Jim Stanford writes an enlightening piece about government debt titled, The only thing we have to fear? Fear of debt itself.
The first mistake people make about government debt is equating it with personal debt. It is actually more like corporate debt.
People have life cycles: they get in debt young buying a house. Then they eventually pay off the house and save money for retirement. Governments don't have life cycles.
A government's debt burden is measured in debt/GDP. (Debt divided by GDP.) The higher the number the worse it is.
This means there are two ways of paying down debt: a) decrease the debt directly by running a budget surplus; or b) increase economic (GDP) growth — grow our way out of debt.
Austerity in a slump
John Maynard Keynes — the father of mixed-market economics which created modern living standards in the post-war era — summed it up best: “the boom, not the slump, is the time for austerity.”
What happens when debt is paid down in a slump? It causes GDP growth to slow — or contract (a recession) — which makes the debt burden worse!

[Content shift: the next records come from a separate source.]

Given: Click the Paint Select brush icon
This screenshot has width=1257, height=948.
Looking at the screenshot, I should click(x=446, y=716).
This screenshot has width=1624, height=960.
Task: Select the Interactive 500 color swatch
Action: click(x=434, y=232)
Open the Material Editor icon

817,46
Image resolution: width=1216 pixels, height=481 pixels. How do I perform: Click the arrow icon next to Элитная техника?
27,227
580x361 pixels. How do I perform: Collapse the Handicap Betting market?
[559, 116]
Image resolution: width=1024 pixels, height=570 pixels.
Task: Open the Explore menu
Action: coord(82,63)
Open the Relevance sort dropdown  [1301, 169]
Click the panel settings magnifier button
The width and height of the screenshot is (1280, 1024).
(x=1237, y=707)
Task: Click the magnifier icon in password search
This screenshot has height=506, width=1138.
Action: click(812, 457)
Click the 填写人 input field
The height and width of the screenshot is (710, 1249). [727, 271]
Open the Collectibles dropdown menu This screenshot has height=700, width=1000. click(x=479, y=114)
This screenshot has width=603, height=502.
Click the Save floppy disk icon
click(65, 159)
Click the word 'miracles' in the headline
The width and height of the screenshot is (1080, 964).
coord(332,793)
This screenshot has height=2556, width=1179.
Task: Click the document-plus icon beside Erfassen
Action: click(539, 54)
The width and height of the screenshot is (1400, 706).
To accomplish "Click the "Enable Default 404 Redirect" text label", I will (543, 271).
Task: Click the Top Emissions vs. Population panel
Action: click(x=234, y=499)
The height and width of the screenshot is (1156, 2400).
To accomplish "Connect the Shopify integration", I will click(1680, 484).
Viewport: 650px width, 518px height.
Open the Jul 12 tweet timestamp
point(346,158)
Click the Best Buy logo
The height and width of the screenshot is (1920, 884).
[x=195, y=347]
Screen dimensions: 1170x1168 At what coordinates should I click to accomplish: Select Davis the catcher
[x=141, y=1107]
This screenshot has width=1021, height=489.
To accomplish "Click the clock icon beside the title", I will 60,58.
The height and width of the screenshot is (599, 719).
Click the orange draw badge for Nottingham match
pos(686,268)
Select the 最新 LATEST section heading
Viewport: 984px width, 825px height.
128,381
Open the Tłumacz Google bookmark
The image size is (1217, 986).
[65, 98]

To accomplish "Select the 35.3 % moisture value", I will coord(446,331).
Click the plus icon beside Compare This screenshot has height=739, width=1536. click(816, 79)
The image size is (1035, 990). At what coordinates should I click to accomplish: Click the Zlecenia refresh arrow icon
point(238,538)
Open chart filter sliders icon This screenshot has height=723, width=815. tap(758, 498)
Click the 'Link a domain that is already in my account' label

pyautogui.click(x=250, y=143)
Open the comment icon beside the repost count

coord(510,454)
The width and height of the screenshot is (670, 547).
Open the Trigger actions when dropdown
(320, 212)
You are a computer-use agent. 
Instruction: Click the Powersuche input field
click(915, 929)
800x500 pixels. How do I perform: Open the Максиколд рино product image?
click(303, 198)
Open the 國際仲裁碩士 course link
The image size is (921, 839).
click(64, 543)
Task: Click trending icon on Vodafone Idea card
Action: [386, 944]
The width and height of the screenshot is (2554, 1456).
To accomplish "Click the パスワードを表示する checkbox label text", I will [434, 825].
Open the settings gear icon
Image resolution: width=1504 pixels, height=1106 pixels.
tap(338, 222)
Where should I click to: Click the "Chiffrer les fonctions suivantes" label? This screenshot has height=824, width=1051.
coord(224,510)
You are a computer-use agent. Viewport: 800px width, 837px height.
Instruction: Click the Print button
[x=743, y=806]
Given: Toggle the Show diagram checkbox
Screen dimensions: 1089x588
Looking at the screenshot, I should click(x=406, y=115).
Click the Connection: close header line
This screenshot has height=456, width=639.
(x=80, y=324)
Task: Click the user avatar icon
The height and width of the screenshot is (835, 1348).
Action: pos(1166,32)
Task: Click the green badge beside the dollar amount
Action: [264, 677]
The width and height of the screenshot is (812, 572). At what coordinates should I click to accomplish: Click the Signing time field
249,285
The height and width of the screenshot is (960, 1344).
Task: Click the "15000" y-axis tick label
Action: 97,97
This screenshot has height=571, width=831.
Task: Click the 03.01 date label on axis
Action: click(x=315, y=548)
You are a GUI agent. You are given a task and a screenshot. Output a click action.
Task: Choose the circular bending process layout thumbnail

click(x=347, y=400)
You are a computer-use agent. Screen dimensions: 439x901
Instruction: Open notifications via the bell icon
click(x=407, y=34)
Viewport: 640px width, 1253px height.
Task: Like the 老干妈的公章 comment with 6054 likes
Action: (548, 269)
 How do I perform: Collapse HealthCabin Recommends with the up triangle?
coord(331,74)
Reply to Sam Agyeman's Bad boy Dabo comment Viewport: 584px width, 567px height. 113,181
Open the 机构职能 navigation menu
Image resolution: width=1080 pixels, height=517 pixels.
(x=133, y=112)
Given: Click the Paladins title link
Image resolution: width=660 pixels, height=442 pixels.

This is why bond-rating agency Standards & Poor's panned Europe's austerity plan of 2011:
We believe that a reform process based on a pillar of fiscal austerity alone risks becoming self-defeating, as domestic demand falls in line with consumers’ rising concerns about job security and disposable incomes, eroding national tax revenues.
After WW2, governments had far greater debt burdens that we have today. How did they approach the problem? They spent money big time!
“Canada finished the Second World War with public debt equal to over 150 per cent of GDP. But we never obsessed about ‘paying off’ that debt. Instead, policy-makers unleashed decades of vibrant growth — not by cutting public spending but by increasing it, on things like highways, seaways, medicare and pensions.”
This produced unprecedented economic growth — an economic golden age — where all levels of society benefitted — not just the rich (like over the past 30 years.)
Using the mixed-market method we paid down debt to 17% (!) by 1973. It's now back up to 87%.
Thirty years of free-market reforms have caused all the economic problems we face today — including the global economic meltdown of 2008. It's time to abandon failed ideology for what's proven to work wonders: centrist Keynesian economics.